For the sake of illustrating just how much of a shock this guidance is, Wall Street had been looking for EPS of $2.60 on revenue of $9.05B.
Balance Sheet
Micron ended the quarter with a net cash position of $10.23B and inventories of $5.63B. This brings current assets up to $21.71B. Current liabilities amount to $7.01B, which is mostly plain old accounts payable. This puts MU's current ratio at a very healthy 3.09. Given that those inventories are probably going to have to be managed, omit them completely and Micron's quick ratio is still a very impressive 2.29. Micron is fundamentally sound and can easily meet their short to medium term obligations.
Total assets add up to $65.29B, including just $1.64B in "goodwill" and other intangibles. I am sure that the Micron brand alone is worth far more than that. Total liabilities less equity totals $16.02B including $6.86B in long term debt. The firm could pay that out of pocket if they had to. Micron's balance sheet passes the Sarge test with flying colors.
Wall Street
Okay, gang... I can find 12 sell-side analysts that are both rated at five stars by TipRanks and have opined on MU since these earnings were released last night. Many of these analysts have reduced target prices. This takes those reductions into account. There are nine "buy" or buy equivalent ratings across the 12. One of those nine did not provide a target price. There are two "hold" or hold equivalent ratings among the 12 and there is one "underweight" which is for our purposes a "sell" equivalent.

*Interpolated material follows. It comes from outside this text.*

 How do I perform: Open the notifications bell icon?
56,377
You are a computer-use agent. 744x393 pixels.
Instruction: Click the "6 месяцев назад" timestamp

The average price for the 11 analysts that provided one is $78.27, with a high of $165 (Hans Mosesmann of Rosenblatt) and a low of $50 (Harsh Kumar of Piper Sandler). Mosesmann's target is $80 higher than the second highest, so he is currently a real outlier, and Kumar, who I follow closely, was our "underweight".
Omitting the high and low targets leaves us with an average of $71.78 for the other nine. The average buy equivalent target price is $86.88 with Mosesmann and $75.71 without. The average target price for the three "hold" or "sell" equivalents is $55.33.
My Thoughts
Readers will see that the shares tried to break out of a six month downward sloping Pitchfork in late May/early June. That attempt failed as the demand that CEO Mehrotra spoke of, weakened into quarter's end. Relative Strength, the daily MACD and the Full Stochastic Oscillator all weakened themselves at that time. The share price now approaches the model's central trendline.
The firm can handle what it is up against, The balance sheet tells us that. Can one invest in MU at these prices? I believe they can if they are willing to wait. The firm is sitting on inventory and so are enough of their customers. This is going to take a while. They told you that themselves.
My suggestion would be to wait further on Micron specifically and on memory more broadly. In fact, as I mentioned above, avoid the consumer. The consumer can not be aggressive right now.
If one is going to be in semiconductors, then one has to be prepared to work on those positions constantly. The semis are high maintenance. My focus is on cloud computing (the data center) and artificial intelligence. That theme has me long Advanced Micro Devices (AMD) , Nvidia (NVDA) and Marvell Technology (MRVL) . I have had to trade these names every single day in order to keep my face from being ripped off. I can do it, but there are no days where I can forget about these three.
As for consumer contact, AMD has some (PCs), Nvidia has some (gaming), but Marvell? Next to none. Down 48% year to date, trading at 18 times forward looking earnings... MRVL may just be the diamond in the rough.